A Board officer later issued a stop work order for the delivery vehicle until the employer addressed the ABS and traction warning lights.

Employer cited performance issues

The employer argued the termination was solely due to performance deficiencies during the worker’s probationary period. The company maintained that no member of management was aware of any safety-related complaint at the time of termination and that the worker failed to follow formal safety reporting procedures.

Ms. X, described as a warehouse coordinator in a supervisor position, told a Board officer the worker was terminated due to performance issues and arriving late to shifts, not for raising safety concerns. The worker’s manager, Mr. Y, similarly stated the employment was terminated due to unsatisfactory job performance during the probationary period.

Tribunal applies ‘taint principle’

The tribunal applied what’s known as the “taint principle” in prohibited action cases. This principle recognizes there may be multiple reasons behind an employer’s decision to discipline or terminate a worker, but if any part of the reasoning relates to anti-safety attitudes, the employer’s actions will generally be considered prohibited action.

“The taint theory stands for the proposition that safety considerations need not be the only or dominant reason for the employer’s action, but rather, it is sufficient if it is one of the reasons for the employer’s actions under review,” the tribunal noted, citing a previous Appeal Division decision.

The tribunal found the worker had established a prima facie case of prohibited action by demonstrating she suffered a negative employment consequence, engaged in protected safety activity, and there was a causal connection between the two events.

Probationary status no defence

The employer argued the worker’s probationary status justified the termination with minimal reason required. However, the tribunal rejected this argument, stating that prohibited action claims are not proxies for wrongful dismissal claims.

“A probationary employee is in no different position legally from a long-term employee in the context of a prohibited action claim,” the tribunal ruled. “It may be that the bar to terminating a probationary employee is low. However, the taint principle still applies to probationary employees.”

Insufficient evidence from employer

The tribunal found the employer failed to rebut the worker’s prima facie case. While the company pointed to seemingly valid reasons for dismissal, the tribunal noted the employer’s evidence lacked specifics about what actions the worker could take to correct errors or the consequences if errors continued.

The tribunal was critical of the employer’s lack of detailed evidence: “The employer’s evidence contains no particulars expanding on its assertion that the worker was unable to meet the requirements for employment, does not explain what was inadequate about her job performance, or which specific attempts were made to correct her inadequate job performance.”
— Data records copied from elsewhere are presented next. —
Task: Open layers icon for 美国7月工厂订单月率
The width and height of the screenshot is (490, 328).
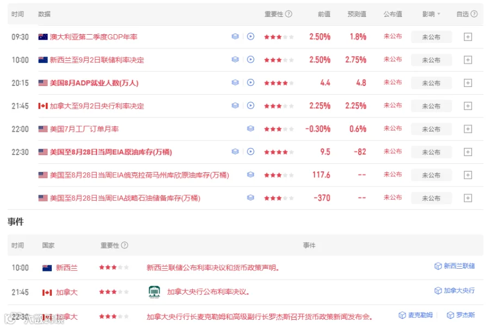Action: click(x=250, y=128)
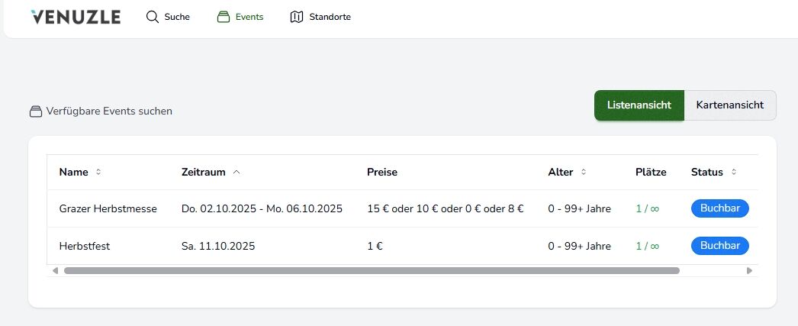Image resolution: width=798 pixels, height=326 pixels.
Task: Click the scrollbar left arrow
Action: coord(54,270)
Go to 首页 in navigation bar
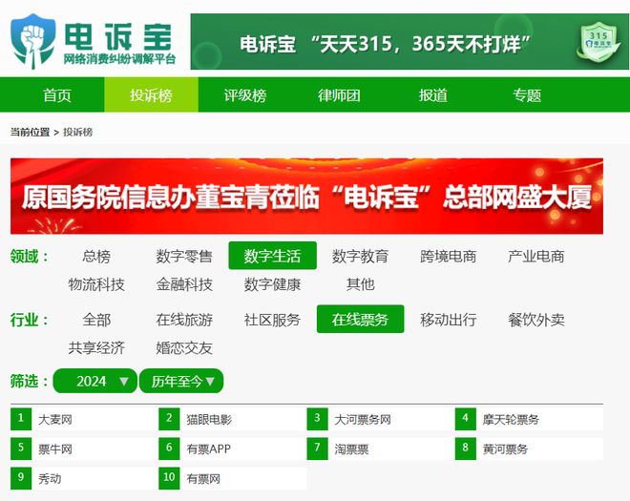The image size is (630, 501). click(x=57, y=95)
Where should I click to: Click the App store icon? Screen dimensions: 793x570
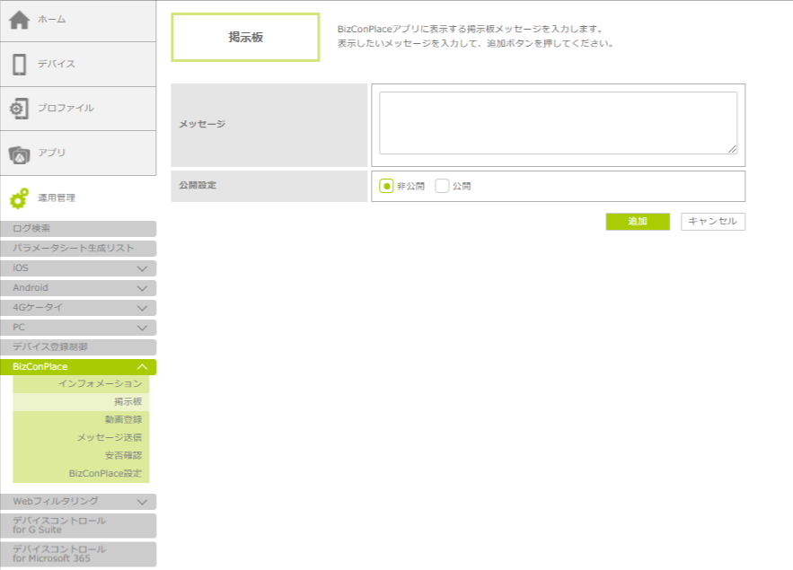coord(19,153)
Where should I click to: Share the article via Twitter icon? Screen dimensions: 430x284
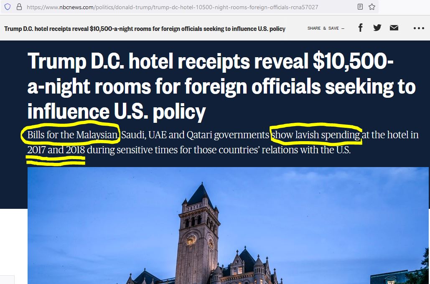(x=377, y=28)
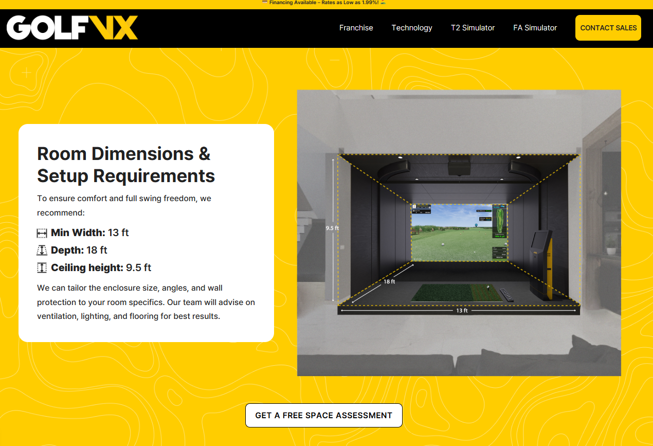Viewport: 653px width, 446px height.
Task: Click the Financing Available banner text
Action: pos(324,3)
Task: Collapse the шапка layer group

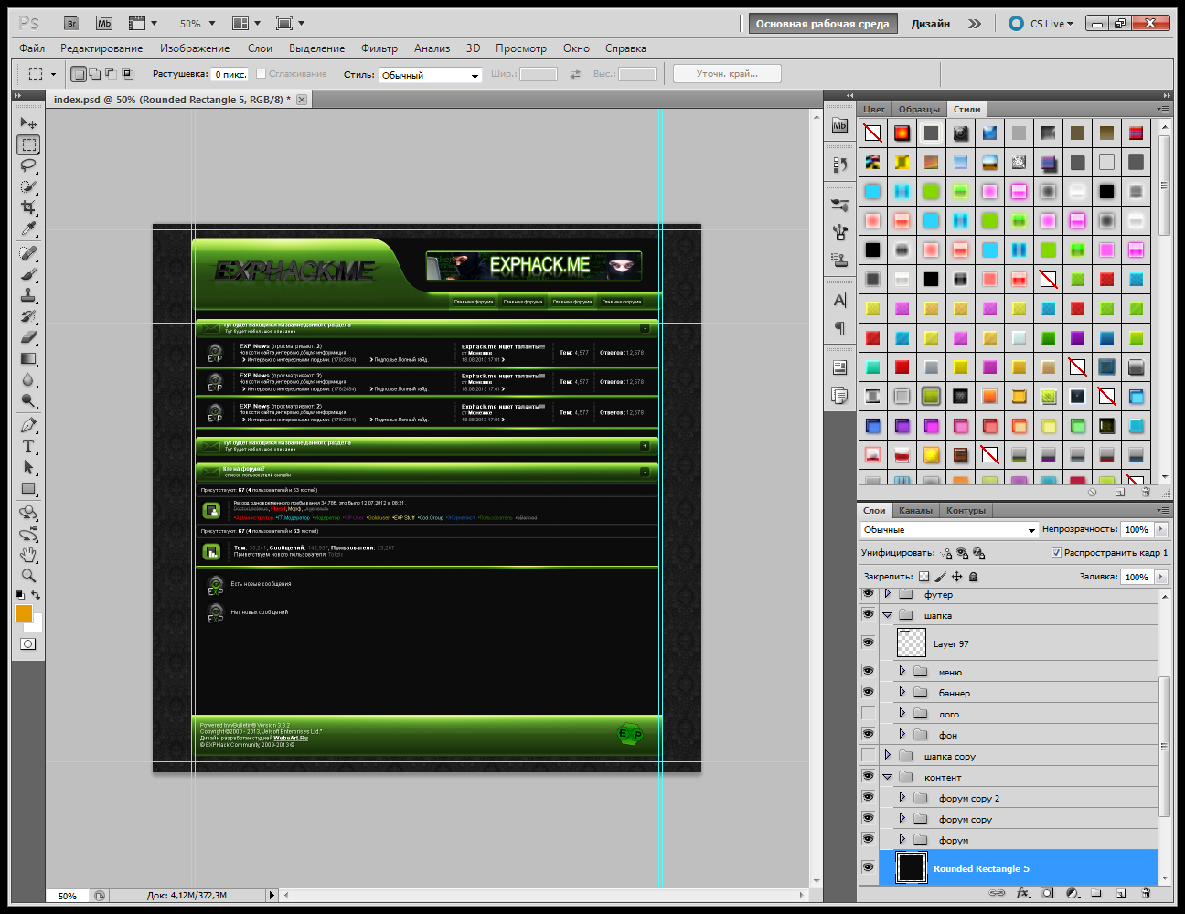Action: (887, 615)
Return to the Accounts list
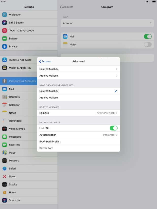The width and height of the screenshot is (157, 209). [66, 7]
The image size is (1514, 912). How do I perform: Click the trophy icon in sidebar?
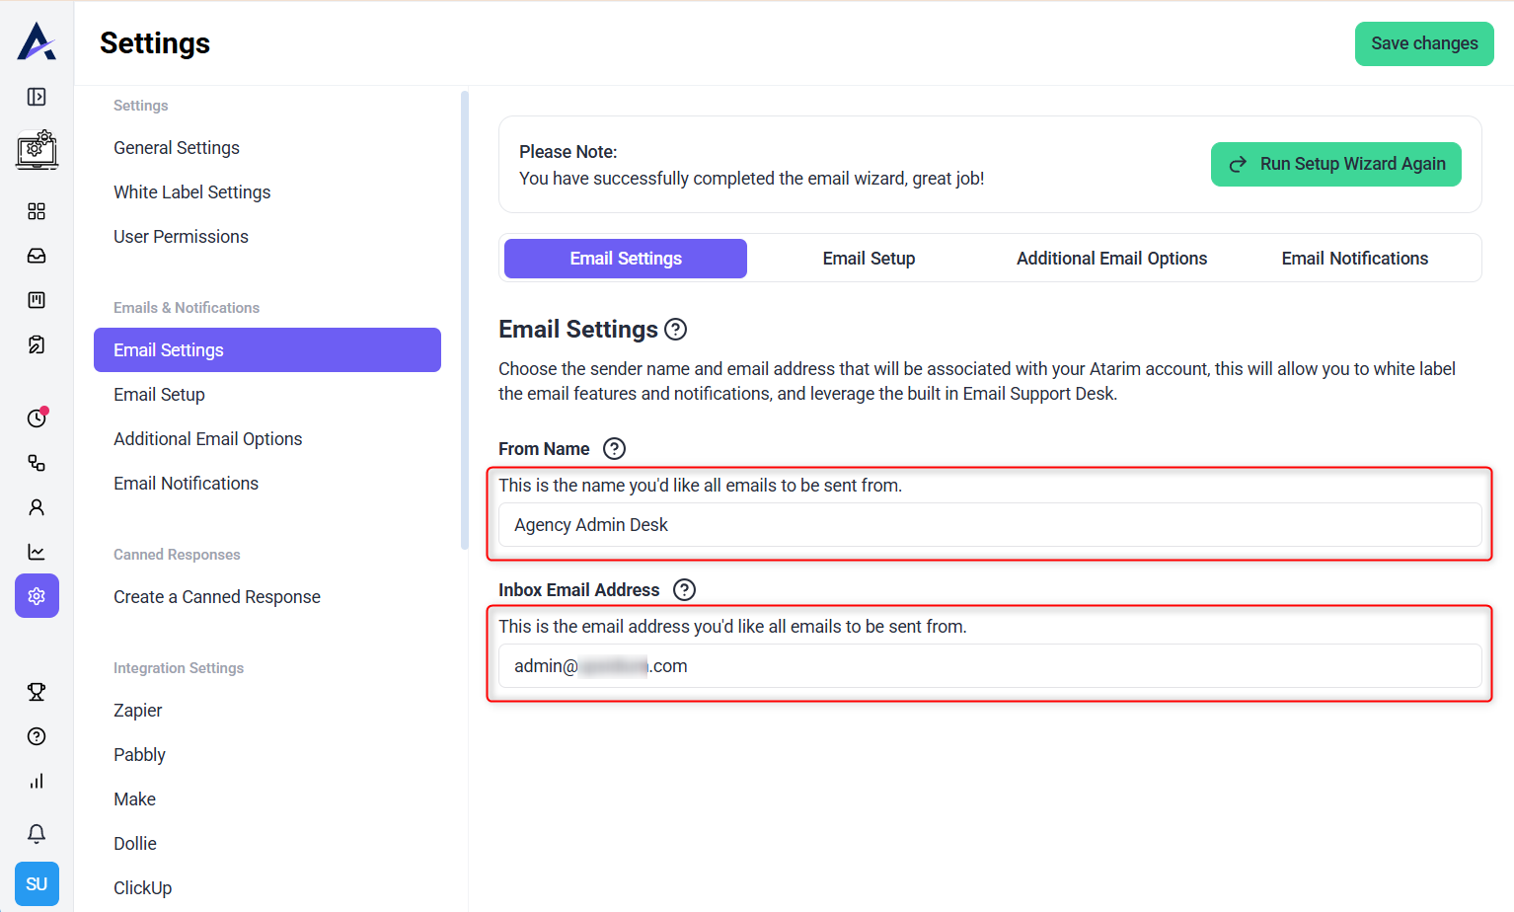point(37,692)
There was no evidence of progressive discipline preceding the dismissal, and the termination occurred after about six weeks of a three-month probationary period, significantly less than the full probationary term.
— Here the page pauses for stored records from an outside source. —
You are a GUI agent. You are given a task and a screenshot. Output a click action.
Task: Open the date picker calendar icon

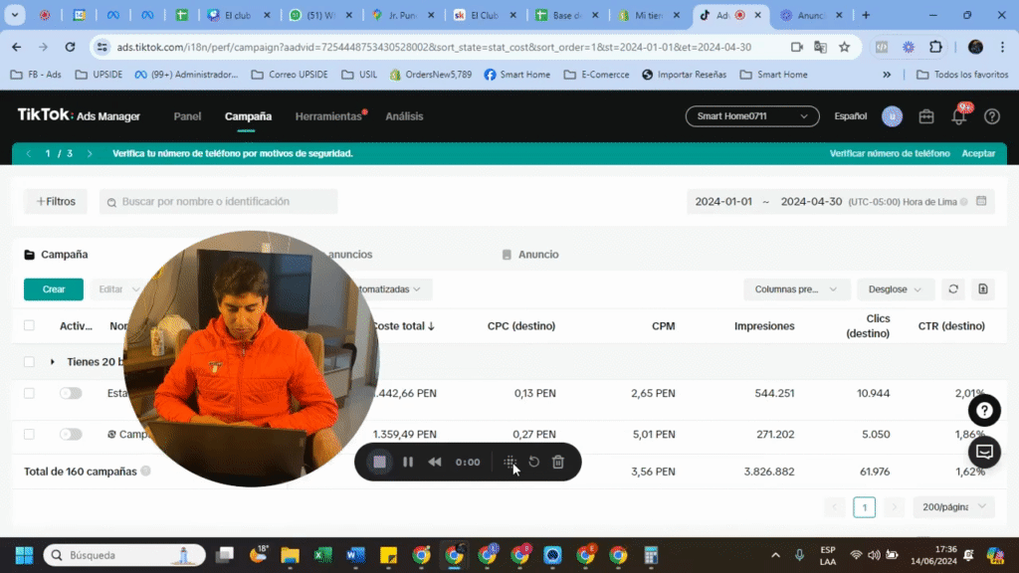[981, 201]
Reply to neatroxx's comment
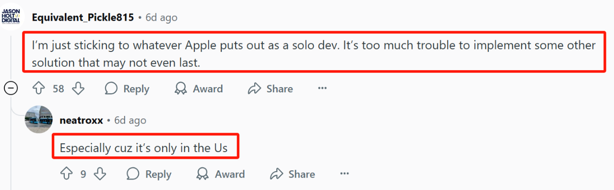 pos(149,174)
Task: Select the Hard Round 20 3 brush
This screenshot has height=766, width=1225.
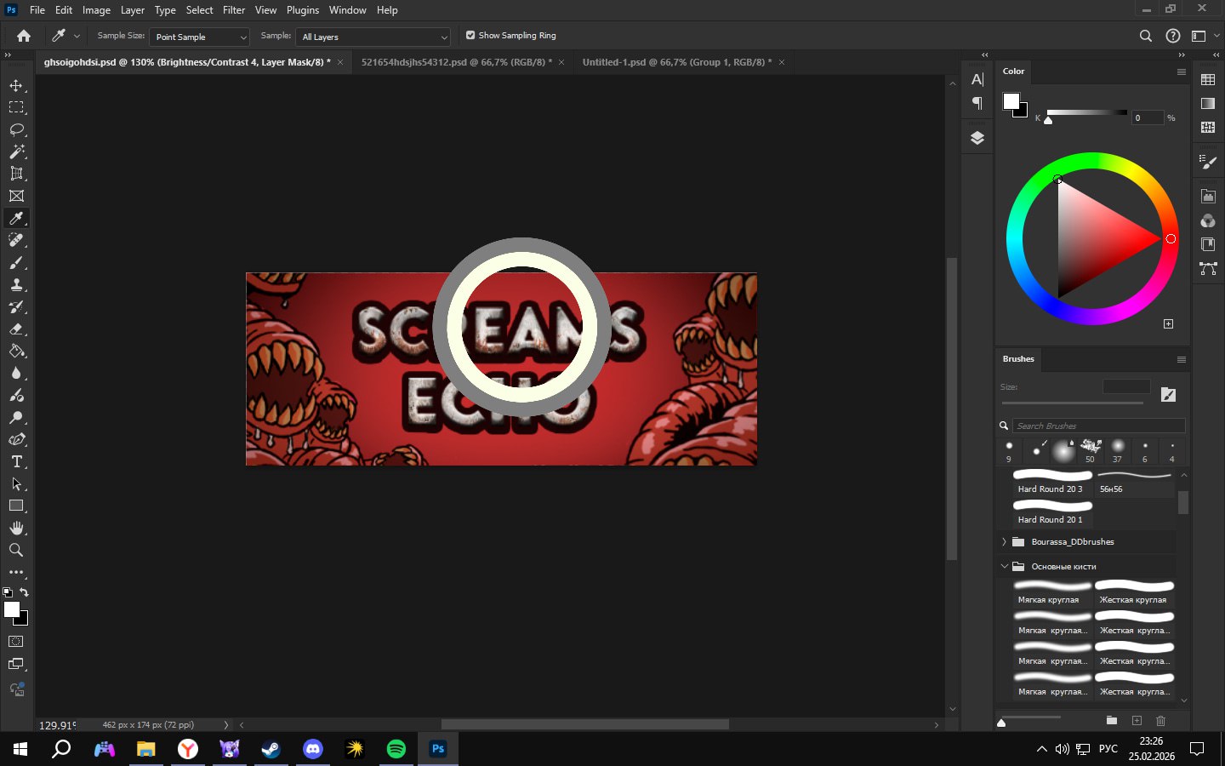Action: [x=1051, y=481]
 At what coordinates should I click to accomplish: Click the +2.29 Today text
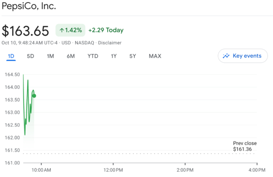coord(106,30)
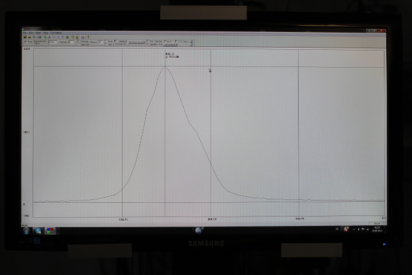Open the File menu

tap(25, 33)
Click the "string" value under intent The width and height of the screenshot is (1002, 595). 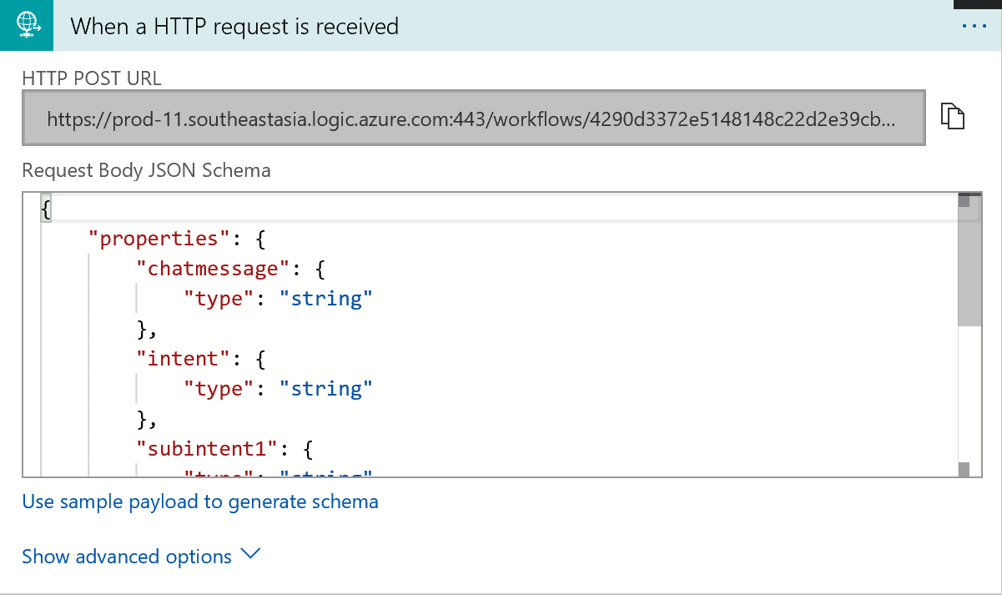[325, 388]
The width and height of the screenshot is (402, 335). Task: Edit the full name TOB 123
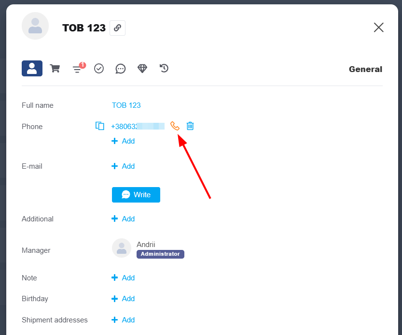pyautogui.click(x=126, y=105)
Timing supports worker’s case

The close temporal connection between the worker raising safety concerns on Dec. 24, 2021, and her termination on Jan. 5, 2022, supported the finding of prohibited action.
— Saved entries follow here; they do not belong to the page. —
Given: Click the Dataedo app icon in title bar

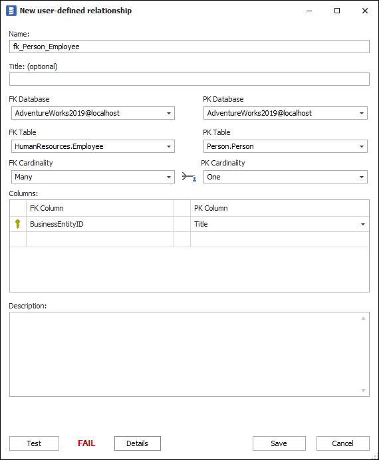Looking at the screenshot, I should click(11, 11).
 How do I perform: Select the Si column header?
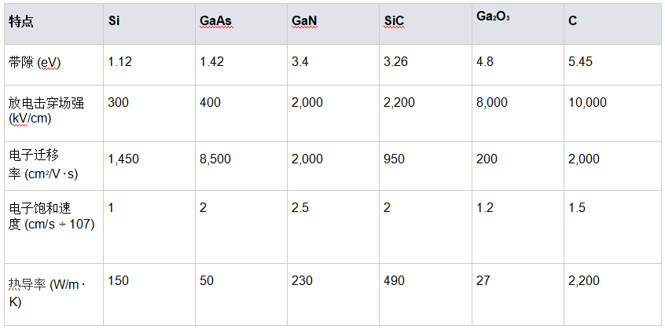[114, 21]
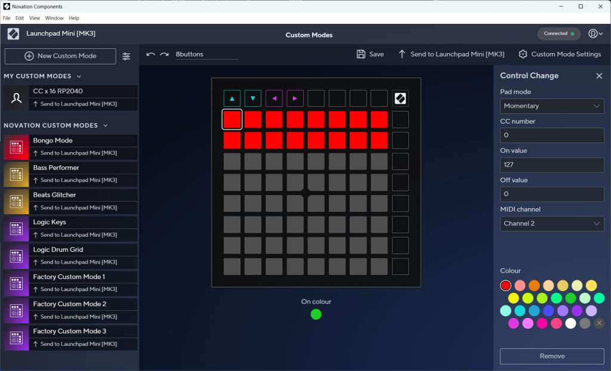611x371 pixels.
Task: Select the green On colour swatch
Action: pyautogui.click(x=316, y=314)
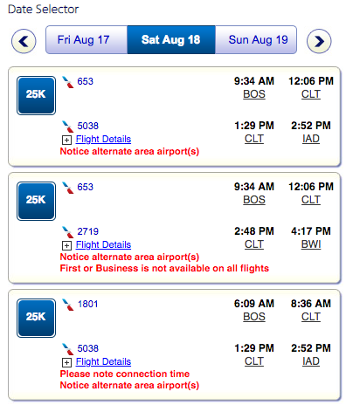
Task: Expand plus icon in the flight 1801 itinerary
Action: [x=66, y=363]
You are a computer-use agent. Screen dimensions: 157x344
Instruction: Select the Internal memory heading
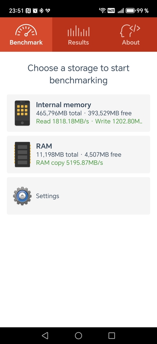click(64, 105)
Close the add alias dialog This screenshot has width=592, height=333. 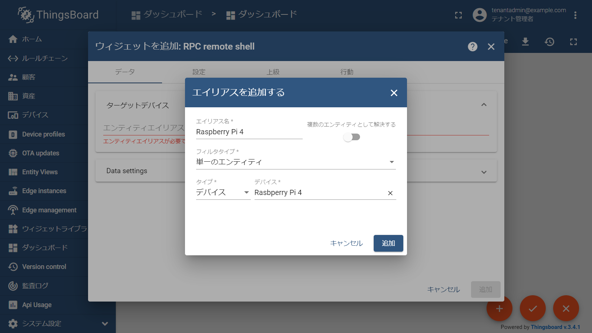tap(394, 93)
“I find that the worker’s termination is tainted by anti-safety attitude,” the tribunal concluded.

The tribunal emphasized that while the employer provided some evidence of unsatisfactory performance, it failed to provide sufficient explanation for the dismissal to displace any taint of anti-safety attitude.

Appeal denied

The employer, which was self-represented in the appeal, requested the matter proceed in writing. The worker did not participate in the appeal process despite receiving an invitation from the tribunal.

The tribunal denied the employer’s appeal and confirmed the Board’s December 2024 decision that prohibited action had occurred. The ruling noted that the worker’s entitlement to remedy would be addressed in a separate decision.